Mechanize won't work! In that case, Beautiful Soup is the answer!

table of contents
Hello.
I'm Bandai, the Wild team member in charge of development.
This time, we'll be using Mechanize, a commonly used Python crawling tool, and Beautiful Soup, a library for parsing HTML, to do some happy web scraping! Please note that
Beautiful Soup itself doesn't solve Mechanize's problems, so the title is a bit of an exaggeration.
What is Beautiful Soup?
Beautiful Soup is a Python library that provides HTML (X)ML parsing functionality.
While it only provides parsing capabilities, and some tasks can be handled by Mechanize alone,
Beautiful Soup's strength lies in its ability to parse HTML that Mechanize cannot.

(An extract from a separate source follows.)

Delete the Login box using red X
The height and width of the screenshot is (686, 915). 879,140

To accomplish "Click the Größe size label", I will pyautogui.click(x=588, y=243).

effectively use Beautiful Soup and Mechanize to efficiently handle HTML that Mechanize cannot parse,
we'll explore how to
This time, we will use Python 2.7
Scraping Procedure
Preparing the necessary libraries
Use pip to get the required libraries
pip install mechanize beautifulsoup4 # Use sudo if necessary # Note that typing beautifulsoup will install Beautiful Soup 3.0. # In my environment, both 3 and 4 are installed
How to parse HTML source code retrieved by Mechanize with Beautiful Soup
It's very easy to take HTML from Mechanize and put it into Beautiful Soup for parsing
br.open('https://beyondjapan.com') soup = BeautifulSoup(br.response().read())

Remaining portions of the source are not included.